The SAFER Banking Act Can End Discriminatory Banking Practices
In the rapidly evolving world of digital assets, the need for a fair and supportive banking environment has never been more pressing. After a string of market failures, the digital asset industry has been impacted by regulatory overreach reminiscent of the “Operation Chokepoint,” where the Obama-era Department of Justice targeted banks suspected of working with industries (e.g., gun manufacturers, payday lenders) they deemed unsavory.
The result? A forced exodus of these businesses overseas. This not only deprived the U.S. of potential economic growth but also sent a message that innovation was not welcome on its shores.
Cody Carbone is the Vice President of Policy at The Chamber of Digital Commerce.
Emerging as a beacon of hope to resolve these issues is The SAFER Banking Act (sponsored by Sens. Jeff Merkley (D-OR) and Steve Daines (R-MT)), particularly Section 10. While crafted to dismantle barriers to financial services for marijuana businesses, the bill offers a beneficial opportunity for the digital asset industry.
It not only promises to end the stifling practices that have hampered the growth of legitimate digital asset businesses but also paves the way for a more inclusive and innovative financial ecosystem in the U.S. By emphasizing that personal beliefs or political motivations have no place in determining access to financial services, it ensures that lawful businesses are not unjustly targeted. This is a significant step towards ending discriminatory banking practices that impede U.S. innovation in the digital asset industry and other emerging technologies.
Representative Blaine Luetkemeyer has introduced similar legislation in the House of Representatives.
Prudential regulation, not prejudice
The essence of a robust financial system lies in its ability to foster innovation while ensuring safety and soundness. Section 10 underscores this by stating that while federal banking agencies must ensure that banks and credit unions operate safely, they cannot let personal or political biases dictate their actions. It’s a clear message: regulators should not be in the business of picking winners and losers based on prejudice.

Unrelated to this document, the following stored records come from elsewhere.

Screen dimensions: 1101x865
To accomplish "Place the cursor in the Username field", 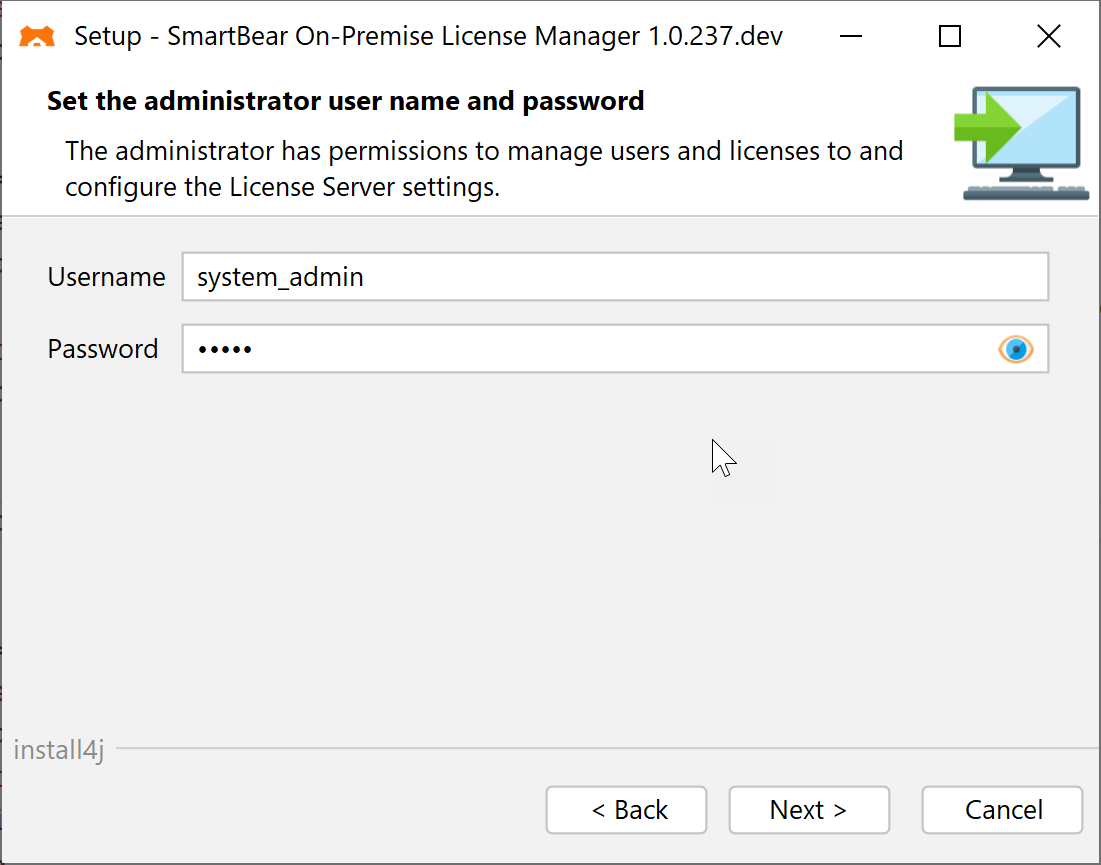I will click(600, 277).
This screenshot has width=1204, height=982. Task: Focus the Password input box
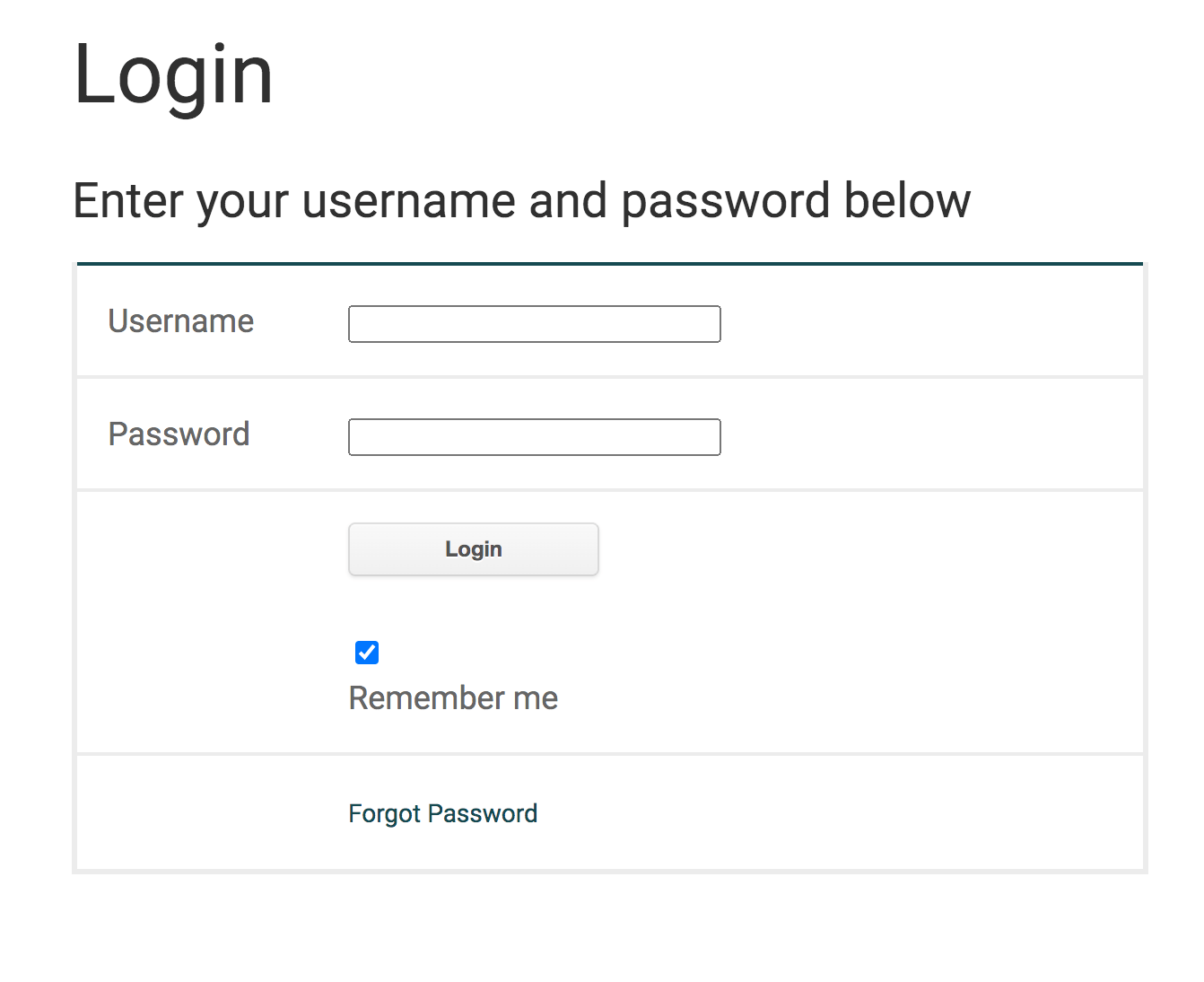(534, 437)
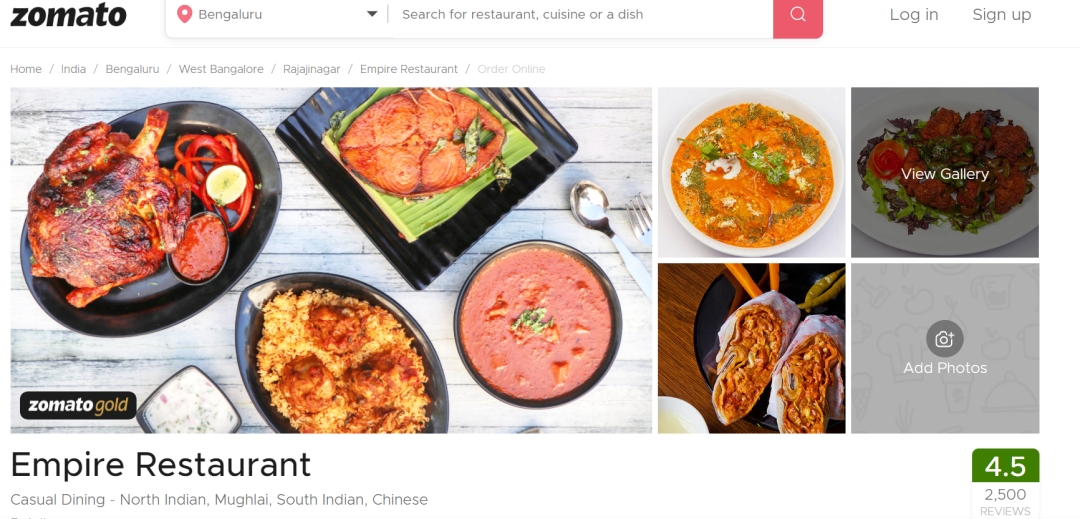
Task: Navigate to West Bangalore breadcrumb
Action: pyautogui.click(x=221, y=69)
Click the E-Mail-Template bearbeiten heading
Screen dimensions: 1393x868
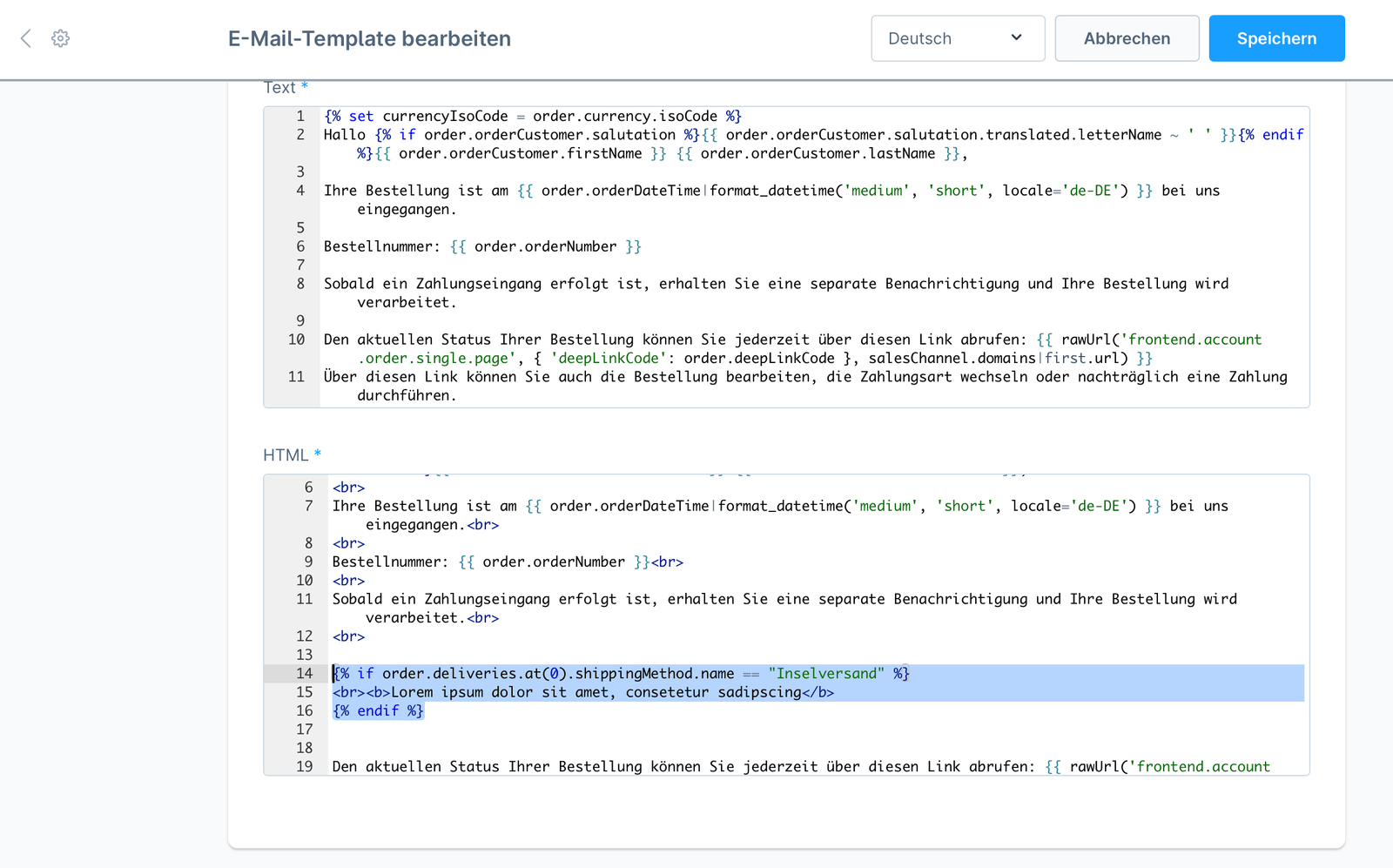[x=369, y=39]
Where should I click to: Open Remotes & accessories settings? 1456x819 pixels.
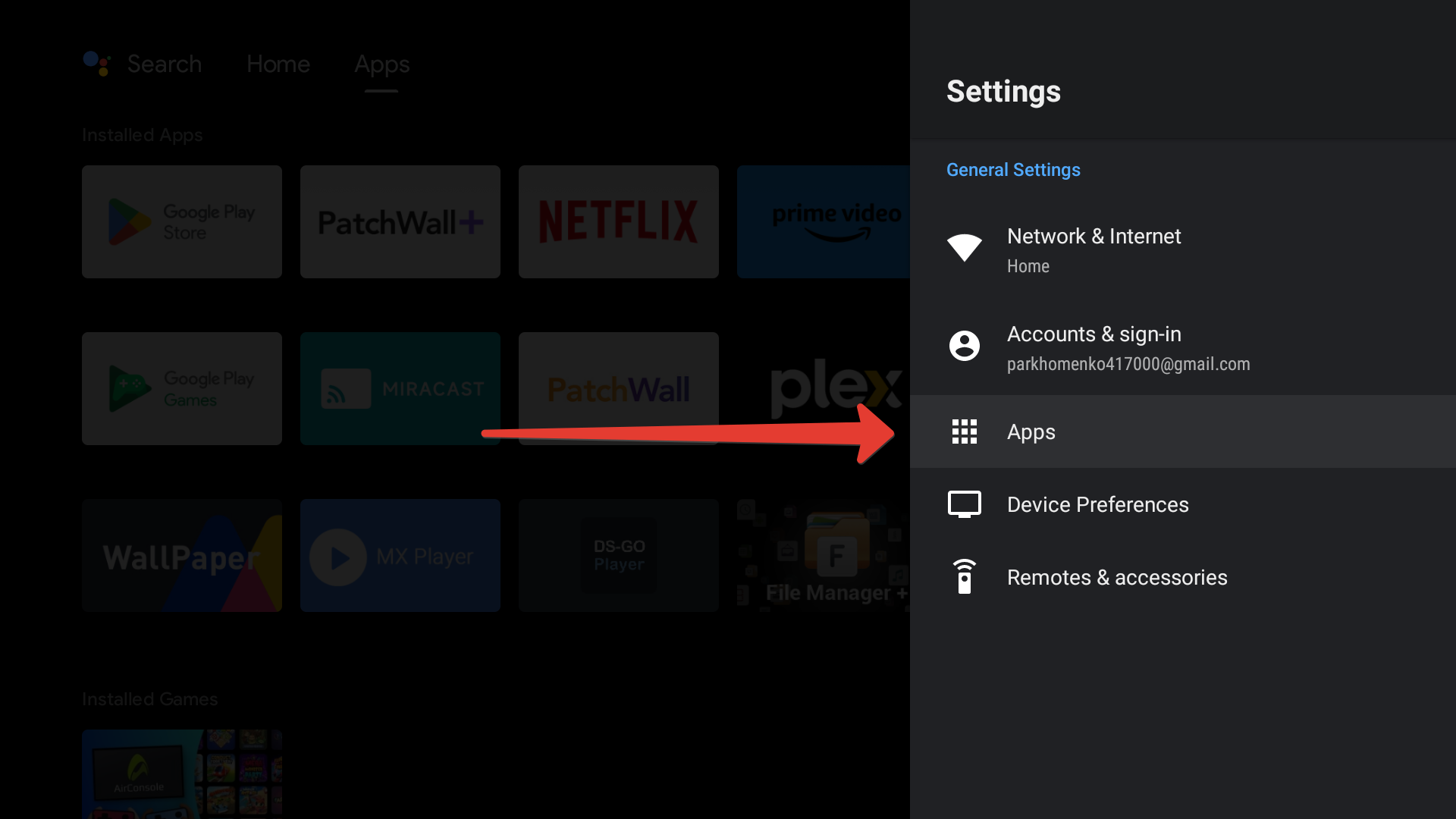point(1117,577)
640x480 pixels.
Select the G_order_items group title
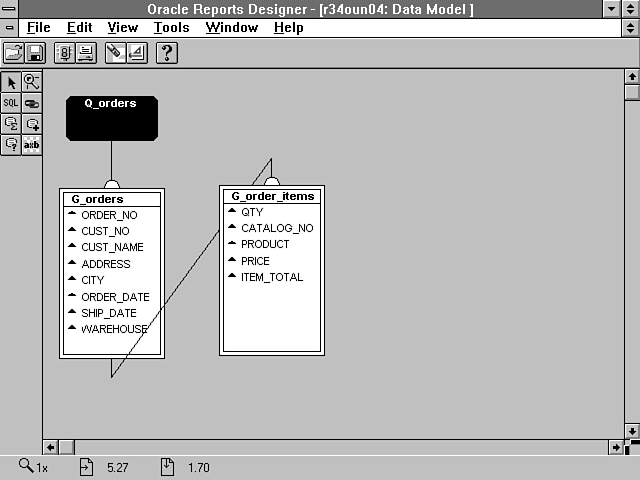[272, 196]
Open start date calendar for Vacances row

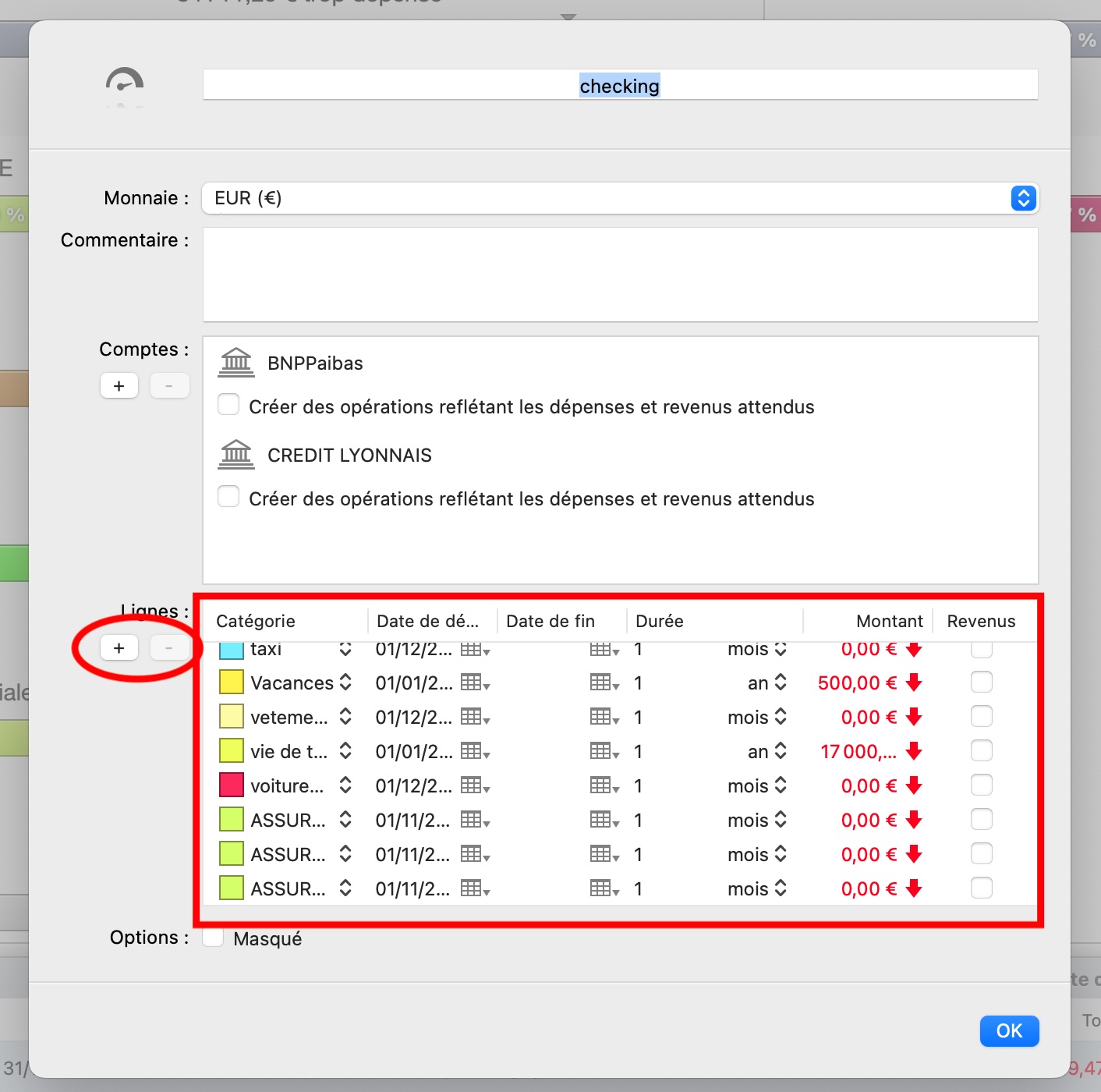pos(474,683)
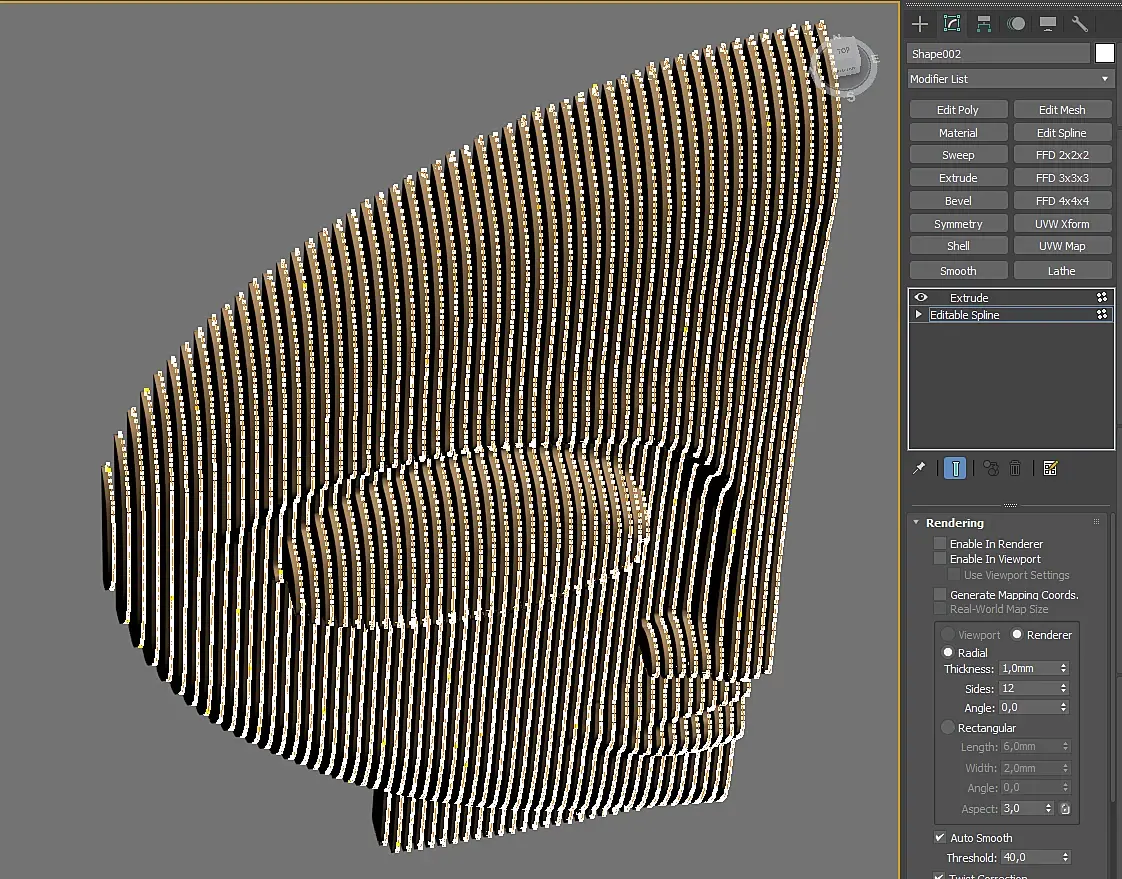1122x879 pixels.
Task: Expand the Editable Spline stack entry
Action: tap(919, 314)
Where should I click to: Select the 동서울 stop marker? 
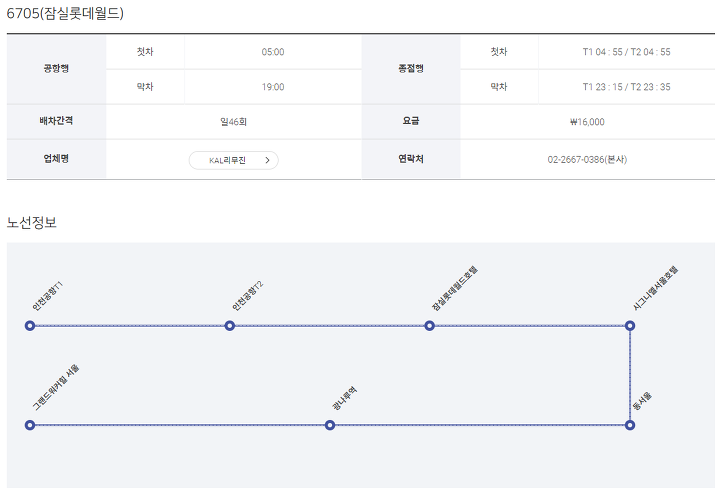point(630,425)
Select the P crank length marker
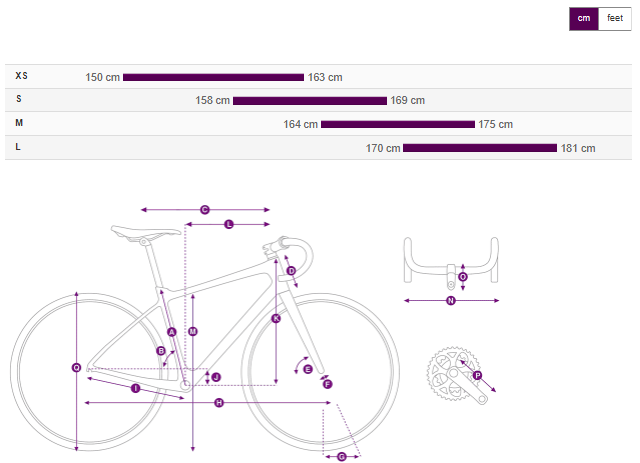This screenshot has width=640, height=463. point(477,376)
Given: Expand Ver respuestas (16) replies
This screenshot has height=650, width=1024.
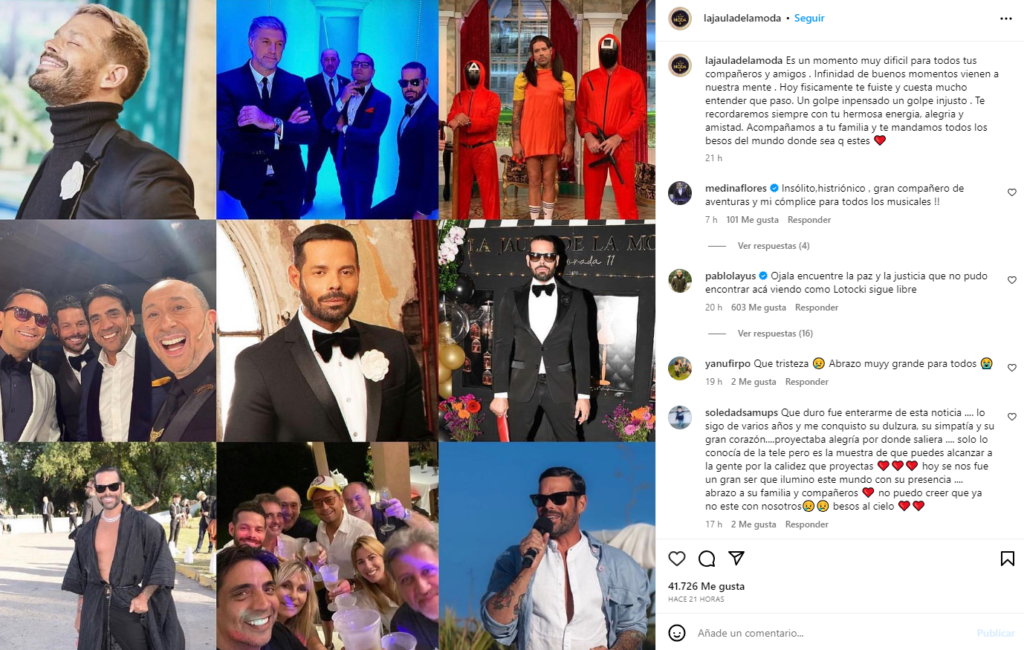Looking at the screenshot, I should coord(775,333).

Subsections (b) and (c) of Section 10 further strengthen the case for fairness. Subsection (b) establishes an extremely high bar for the use of reputation risk in requiring account closures. “Reputation risk” is the subjective term used by bank regulators to de-risk certain industries. Additionally, stipulating that federal banking regulators cannot arbitrarily request or require the termination of a deposit account without a valid reason, it ensures that businesses are not left in the lurch without justification. Moreover, the requirement for written notice with a valid reason for any account closure request brings in the much-needed transparency to the process.
Section 10 of the SAFER Banking Act is more than just a stronger legal requirement; it’s a statement of intent. It signals the end of an era where discriminatory banking practices stifled innovation and forced legitimate businesses to look elsewhere, usually overseas, for support. By ensuring that personal beliefs and political motivations have no place in banking decisions, it lays the foundation for a more inclusive, fair, and innovative financial landscape in the U.S. It’s not just a win for the digital asset industry; it’s a win for the very ideals of fairness and justice that our nation holds dear.
The SAFER Banking Act, and Section 10 in particular, is critical to preserving access to banking for the digital assets community.